Task directions
Below are some records. Set down exactly the line holding "Task: Open the" and every later line through the end, omitting the pictures.

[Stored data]
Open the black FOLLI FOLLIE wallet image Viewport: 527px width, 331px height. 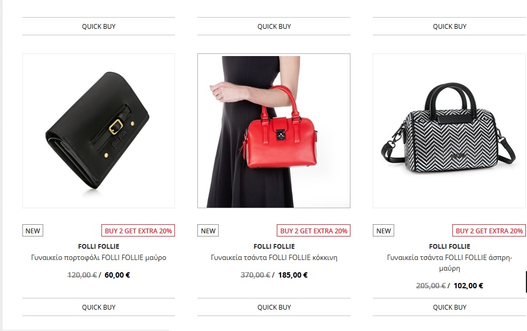pos(99,130)
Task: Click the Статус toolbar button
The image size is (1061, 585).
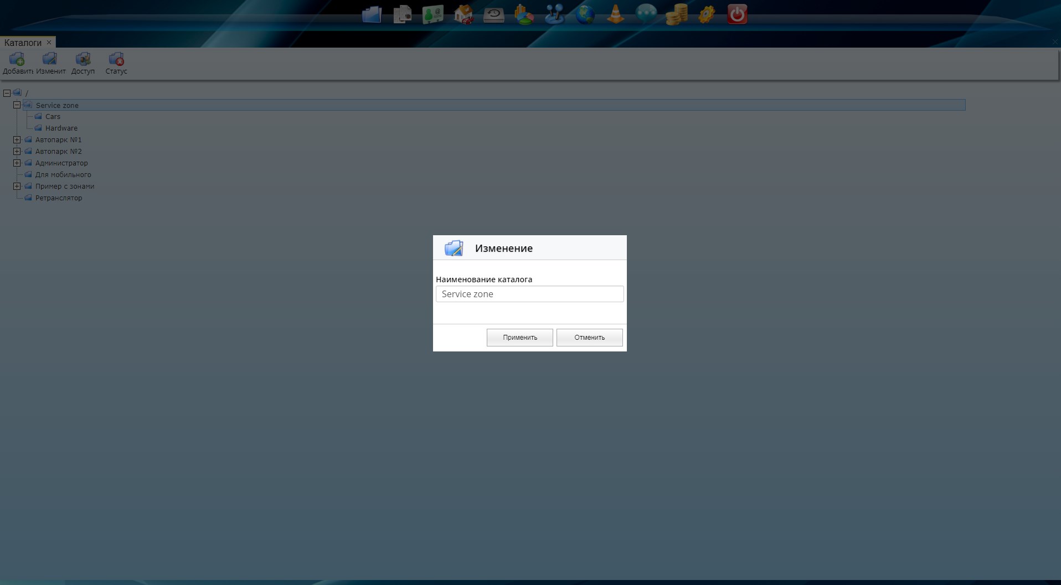Action: [116, 63]
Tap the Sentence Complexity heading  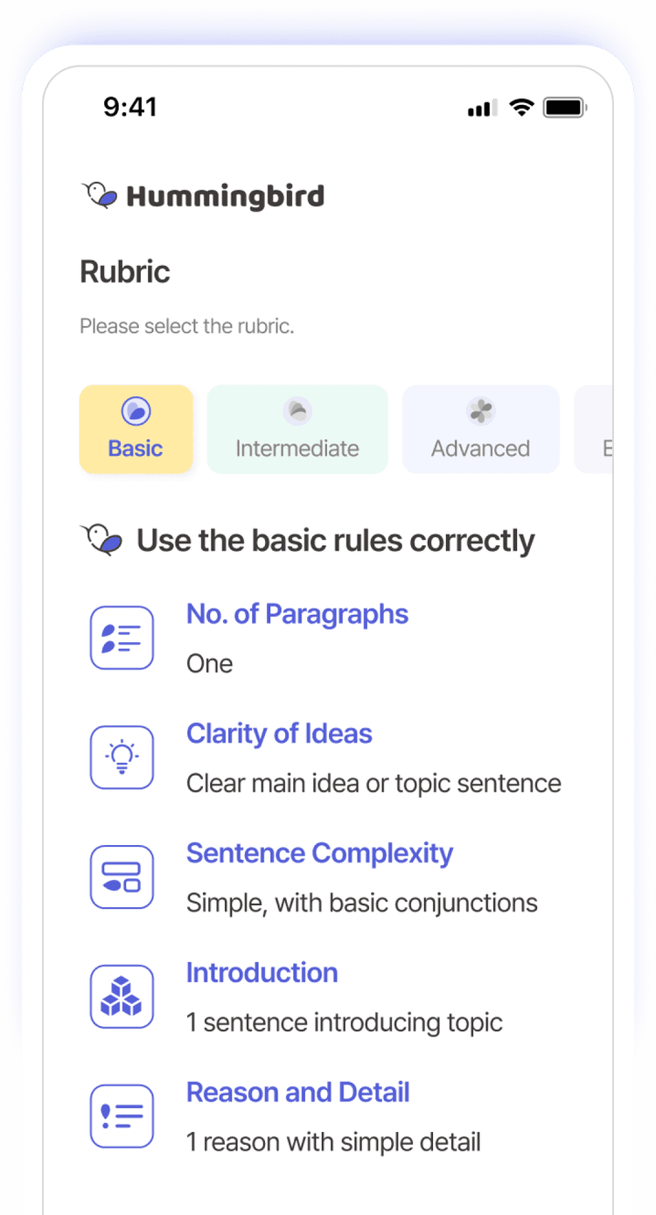319,854
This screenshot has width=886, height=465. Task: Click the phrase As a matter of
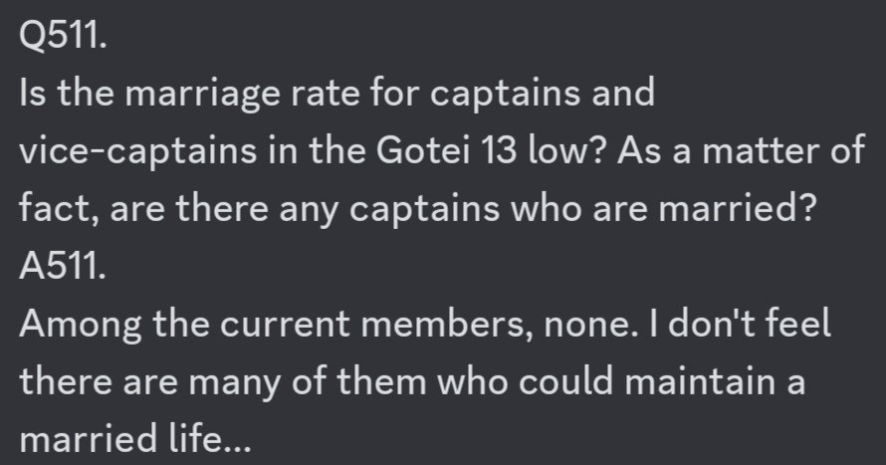(x=741, y=151)
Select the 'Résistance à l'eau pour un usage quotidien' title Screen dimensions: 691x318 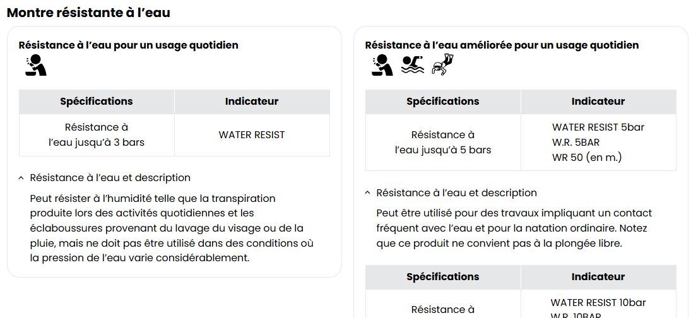[128, 45]
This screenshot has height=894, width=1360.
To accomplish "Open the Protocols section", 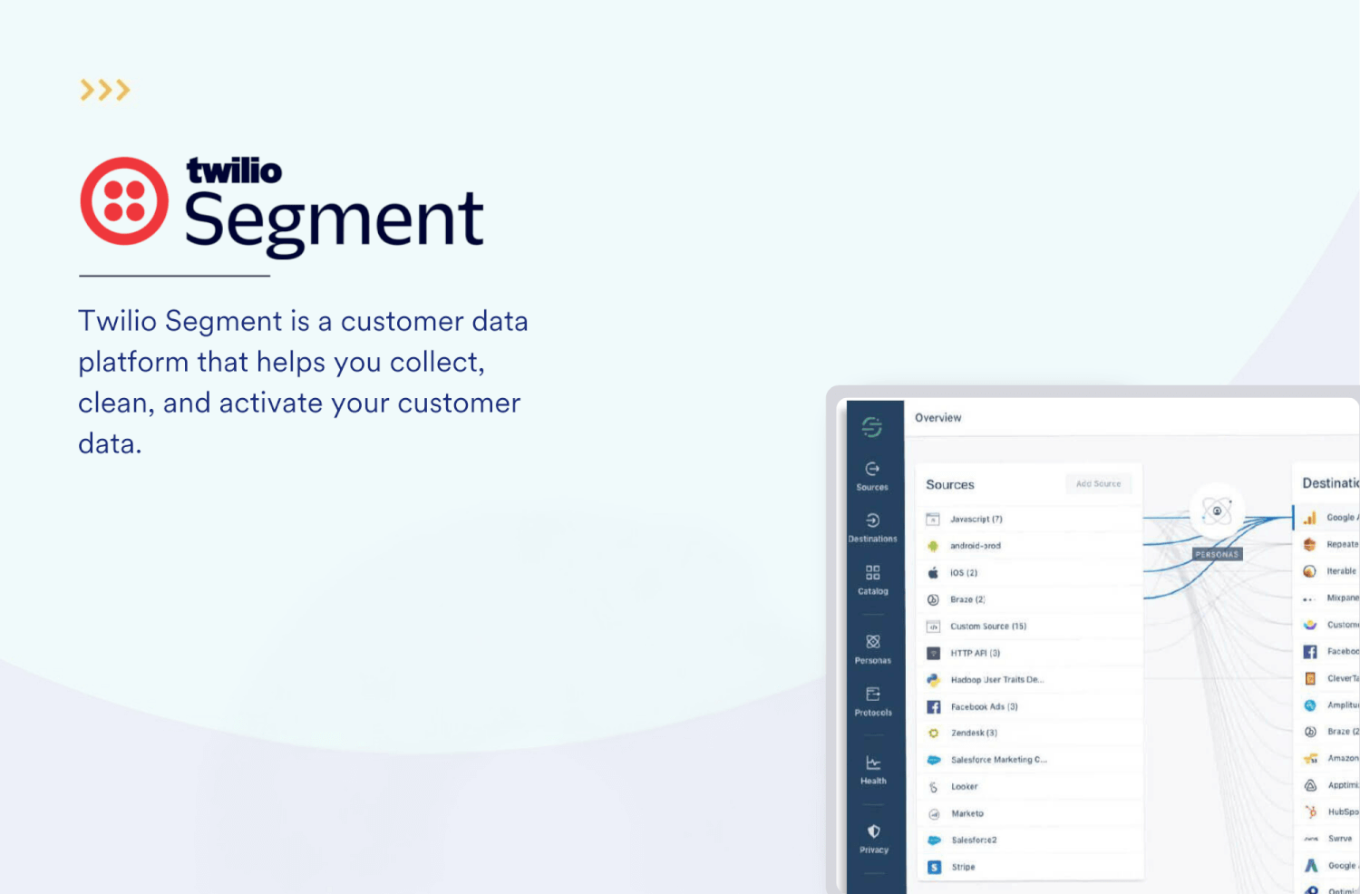I will click(x=872, y=702).
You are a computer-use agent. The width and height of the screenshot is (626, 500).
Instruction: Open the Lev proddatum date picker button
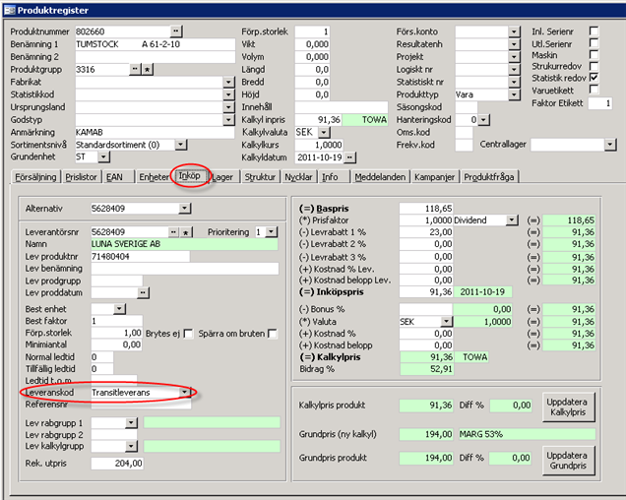(144, 292)
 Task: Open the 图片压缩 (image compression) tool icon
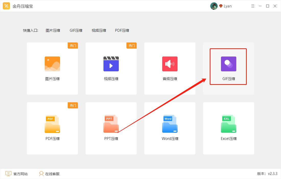[52, 64]
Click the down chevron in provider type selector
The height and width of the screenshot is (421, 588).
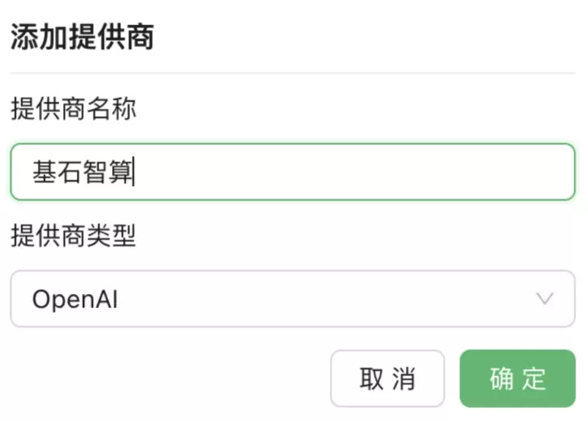tap(545, 299)
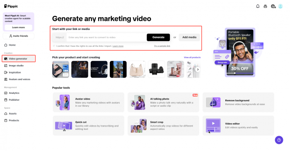Image resolution: width=290 pixels, height=151 pixels.
Task: Click the link input field
Action: [x=106, y=37]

Your response
 Task: Open the 图片压缩 (image compression) tool icon
[52, 64]
Click the down chevron in provider type selector
The height and width of the screenshot is (421, 588).
tap(545, 299)
Image resolution: width=290 pixels, height=151 pixels.
Task: Click the link input field
Action: [x=106, y=37]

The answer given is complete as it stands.